Et parmi les piliers de votre questionnement, outre l’écologie et la durabilité, il y a le féminisme! «Je suis féministe. J’ai organisé et organise toujours beaucoup d’expositions monographiques de femmes – avec Tourmaline, par exemple, artiste transgenre, on touche la communauté LGBTQ, on a pollinisé aux sens propre et figuré pendant l’été, avec Dayanita Singh, on aborde la migration, aussi il y aura «Radical Software: Women, Art & Computing 1966 –1991» en septembre 2024, une expo explorant l’adoption des technologies par des femmes artistes actives dans les années 1960, 70 et 80. Ce n’est pas pour des raisons idéologiques, mais plutôt parce que les femmes sont sous-représentées dans la collection du Mudam, comme dans la plupart des musées. Nous devrions changer cela, du moins en partie.»
Votre programme fait également de la place à l’intelligence artificielle, dont l’influence croît dans et pour l’art contemporain. «C’est la mission d’un musée de s’y frotter, d’y réfléchir. Et pour la jeune génération, c’est aussi important de leur parler de l’IA. En fait, c’est l’époque qui guide un musée, et ce sont les artistes qui changent l’art de l’époque».
Sinon, c’est votre conviction, vous dites avoir «une grande audience publique pour les performances». «L’architecture du Mudam se prête aux modes transdisciplinaires. Par rapport à un vieux musée comme la Kunsthalle de Hambourg,le jeune Mudam est un bâtiment intemporel dont l’architecture spécifique est intéressante pour la performance, plus fondamentalement, elle modifie notre perception de l’art tout comme la façon dont les artistes font de l’art. En même temps, c’est aussi un magnifique musée pour présenter la peinture et la sculpture.
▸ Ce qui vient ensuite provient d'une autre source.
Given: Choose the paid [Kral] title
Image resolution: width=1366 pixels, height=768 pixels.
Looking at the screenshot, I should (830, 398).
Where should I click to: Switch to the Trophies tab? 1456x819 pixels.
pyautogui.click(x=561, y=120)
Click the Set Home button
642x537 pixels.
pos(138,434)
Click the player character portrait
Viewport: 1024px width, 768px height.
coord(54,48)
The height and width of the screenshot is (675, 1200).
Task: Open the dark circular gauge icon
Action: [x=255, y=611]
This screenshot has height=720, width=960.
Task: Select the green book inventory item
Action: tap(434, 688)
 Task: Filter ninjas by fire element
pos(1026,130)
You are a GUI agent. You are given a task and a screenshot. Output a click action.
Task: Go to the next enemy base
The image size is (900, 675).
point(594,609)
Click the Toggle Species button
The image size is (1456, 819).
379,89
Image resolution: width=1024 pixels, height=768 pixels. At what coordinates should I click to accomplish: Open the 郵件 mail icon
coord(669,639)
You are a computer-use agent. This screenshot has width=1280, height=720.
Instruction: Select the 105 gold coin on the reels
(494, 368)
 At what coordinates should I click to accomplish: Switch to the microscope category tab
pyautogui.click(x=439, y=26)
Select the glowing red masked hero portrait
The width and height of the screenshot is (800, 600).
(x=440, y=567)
On le voit actuellement avec l’exposition de Peter Halley et «Garden of Resistance», le projet spécifique conçu en 2022 par les artistes Martine Feipel et Jean Bechameil.»
Au bout du compte, quelle serait votre botte secrète, la «patte Steinbrügge»? «Je vois et j’écoute, je veux comprendre les communautés de Luxembourg, ça se transcrit dans ma programmation. En même temps, je raconte des histoires de notre époque, si possible polyphoniques. Au final, je collecte des histoires dans le public et je fais une histoire avec ça».